頬杖をついて両拳を頬骨周囲にあて、拳の位置を変えながら頭部顔面の重さを利用して胃経を刺激する。

 エアコンの効いた屋内から外へ出て、外気の蒸し暑さ、車の暑さ、そしてやがてエアコンの効いてきた車の環境と太陽のまぶしさを感じながら運転していたら、急に眠くなりました。

 不快な環境から快適な環境に変わり、サングラス越しのセピアに鈍く光る昼間のまぶしさは、血管拡張、副交感神経優位に働き、眠気を誘ったようです。

 猛暑の中に置かれた体は、環境と戦って気づかないうちに疲労しています。気をつけないといけませんね。

 運転中に眠気に襲われたら、車を安全な場所に止めて休憩をとるのが一番です。

 眠れるなら15分でも眠りたいところですが、エアコンを切った車の中では暑くて眠れませんね。

 サービスエリアなどのテーブルのある場所なら、『テーブルに肘をついて両拳を頬骨周囲にあててすこしづつ位置を変えながら頬杖で顔面の胃経の刺激』をしてみましょう。

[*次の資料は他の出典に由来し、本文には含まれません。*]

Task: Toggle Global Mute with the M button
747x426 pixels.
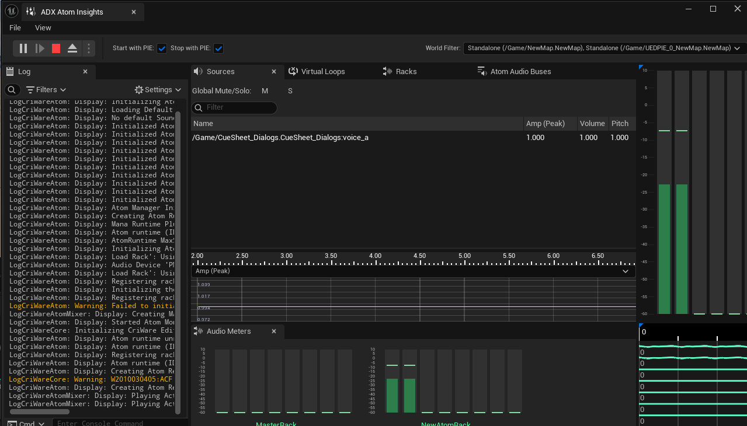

 ① まず瞳の下から鼻に向かう頬骨の上部に薬指と小指の中節骨をあて、目を閉じて「顔をグッと下に向けることで」胃経のツボ『承泣』『四白』を刺激します。

 拳はあてているだけで圧し込みません。顔をゆったりゆらゆらと左右に振ると、圧刺激が浸透するのがわかると思います。

 ② 同様に頬骨と小鼻の間『巨髎』

 ③ 拳の広い面・基節骨を使って頬骨下面内側~唇の外側『地倉』

 ④ ③の下、指節関節をあて、下顎骨に沿って唇の外端斜め下『大迎』

 ⑤ 下顎骨に沿って④の上、頬骨斜め下の咬筋上『頬車』

 ⑥ ⑤の上で頬骨下面に沿った下顎骨の際『下関』

 拳の使う部分を変えながら、位置を移動して圧迫していきます。

 顔を下に向け、左右にゆるゆると顔を振ることで、頭部顔面の重さを両拳に伝えて、圧を奥中央の延髄あるいはその下部の頚髄に向けるようにイメージします。

 目を閉じて、自分の力を使わない圧刺激を感じていれば、上手な指圧師の指圧を受けてウトウトとしながら体の疲れがとれていく状態と同じです。

 どうでしょうか、眠気が覚めてきたのではないでしょうか。

 靴を脱いで、反対側の大腿の上に膝を曲げて下腿下部を乗せ、第2趾を母指と示指、中指でつまんで牽引しながら足を底屈+反対側の手で足の甲を手前にひねって足底を外に向けるようにする(足の外反をする)と、前脛骨筋のストレッチになるので、顔で行った胃経の刺激を足まで引っ張ってくることができます。

 立位で片方の足首を持って膝関節を最大屈曲する大腿四頭筋のストレッチも胃経のストレッチになるのでやっておくとよいでしょう。

 何故胃経なのか?

 運転中に眠くなると頭が下がってきますから、眠気で頭を下げた姿勢を圧迫で刺激きる経絡が胃経です。

 目の周囲の指圧で目の血行を促進すれば眼精疲労の回復にもつながります。

 アクセルに乗せた足が背屈に使われるのはスピードを落とす時や、ブレーキペダルに足を移す時など運転中には何度もありますから、胃経の前脛骨筋をしっかりとストレッチすることに意味があります。

 他にも反応点や経絡の引きつれ感があれば、そこにも力を使わない指圧を考えてみてください。

 大きな効果が発揮される時の自己指圧は、圧してはいるけれど自分の力は使わずに、誰かに圧してもらっているような感覚に包まれます。

 力を抜いて重力を利用すれば、自己指圧の間に体を休める睡眠をとっているのと同じ疲労回復効果が期待できます。